Selected passage:
::::::::::

4. BSG Compression & LLM Injection
4.1 Dual-Mode Rendering​
Batho Structured Graph (BSG) outputs support dual-mode rendering to align database footprint and ingestion latency with downstream use cases:
| View Mode | Target Audience | Key Characteristics | Emits SYNTAX_GLUE? |
|---|---|---|---|
storage | Downstream parsers, recovery scripts | Full-fidelity representation. Includes raw source text, byte offsets, and syntactic gaps. | Yes |
agent | LLM prompts, context providers | Highly compressed representation. Includes structural definitions and signatures only. | No |
View Selection Guidelines​
- Storage View: Used when you need complete codebase context, cross-file references, or 100% byte-for-byte source reconstruction. It guarantees a lossless round trip.
- Agent View: Used when presenting the codebase structure to a Large Language Model (LLM). It filters out comment blocks, whitespace, and formatting anomalies, reducing token footprints by up to 10x.
4.2 Token Budget Algorithm​
To prevent LLM context windows from being overwhelmed, the agent view supports token budgeting. When exporting, the engine filters and prioritizes entities using an importance-based scoring mechanism:
Figure 7: Token Budget Algorithm - Flowchart showing how the compressed agent rendering mode prioritizes entities within token constraints.

::::::::::

Data shown:
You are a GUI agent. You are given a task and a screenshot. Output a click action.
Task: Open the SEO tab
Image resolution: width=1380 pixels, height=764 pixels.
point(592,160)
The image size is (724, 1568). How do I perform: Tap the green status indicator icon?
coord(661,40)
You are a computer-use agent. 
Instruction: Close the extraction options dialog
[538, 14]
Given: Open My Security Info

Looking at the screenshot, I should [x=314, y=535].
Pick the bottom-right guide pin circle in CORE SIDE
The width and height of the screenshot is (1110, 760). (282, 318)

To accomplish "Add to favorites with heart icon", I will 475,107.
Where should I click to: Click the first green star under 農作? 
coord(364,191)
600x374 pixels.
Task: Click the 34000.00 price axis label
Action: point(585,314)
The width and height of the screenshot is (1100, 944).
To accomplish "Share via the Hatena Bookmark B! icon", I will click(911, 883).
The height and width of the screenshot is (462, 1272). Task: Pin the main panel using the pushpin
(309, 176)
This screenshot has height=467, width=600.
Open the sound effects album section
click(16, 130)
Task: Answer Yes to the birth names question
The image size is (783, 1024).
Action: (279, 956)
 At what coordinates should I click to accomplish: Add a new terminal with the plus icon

::::::::::

Exercise requirements:
a – Can you reproduce the BSG compression section word for word, everything from "4. BSG Compression" down to "lossless round trip."?
b – Does the BSG compression section agree with each statement: (i) the agent view can reduce token footprints by up to 10x; (ii) the agent view includes raw source text and byte offsets; (iii) the storage view guarantees a lossless round trip? Answer yes or no for each and quote the deciding words.
c – Could you pick up the BSG compression section after its Figure 7 caption and keep writing it?
You won't need the items for any of this.

Replies:
a –
4. BSG Compression & LLM Injection
4.1 Dual-Mode Rendering​
Batho Structured Graph (BSG) outputs support dual-mode rendering to align database footprint and ingestion latency with downstream use cases:
| View Mode | Target Audience | Key Characteristics | Emits SYNTAX_GLUE? |
|---|---|---|---|
storage | Downstream parsers, recovery scripts | Full-fidelity representation. Includes raw source text, byte offsets, and syntactic gaps. | Yes |
agent | LLM prompts, context providers | Highly compressed representation. Includes structural definitions and signatures only. | No |
View Selection Guidelines​
- Storage View: Used when you need complete codebase context, cross-file references, or 100% byte-for-byte source reconstruction. It guarantees a lossless round trip.

b –
(i) Yes: "reducing token footprints by up to 10x"
(ii) No: "Includes structural definitions and signatures only."
(iii) Yes: "It guarantees a lossless round trip."

c –
Priority Scoring Factors​
Entities are scored for the agent view using the following criteria:
| Factor | Weight | Description |
|---|---|---|
| Public API | 30% | Functions, methods, and classes not prefixed with _. |
| Import Fan-in | 25% | How many other modules reference this entity. |
| Semantic Tags | 25% | Annotations from rule plugins (e.g. api, auth, db). |
| Complexity | 10% | Cyclomatic complexity estimate of the AST node. |
| Recency | 10% | Node changed in recent patch cycles. |
4.3 Arrow IPC Serialization​
Both storage and agent views are serialized and stored inside the .batho database. To ensure high-speed reads and minimize memory overhead when downstream tools consume these graphs:
- Arrow IPC Format: Relational data (such as entity adjacency indices and dependencies) are mapped directly to Arrow IPC table schemas, permitting memory-mapped reads without full JSON deserialization overhead.
- Binary Blobs: Compression-friendly chunks (such as individual file BSGs and relationship graphs) are compressed using
zstdand stored as binary blobs in Arrow files, loaded on-demand.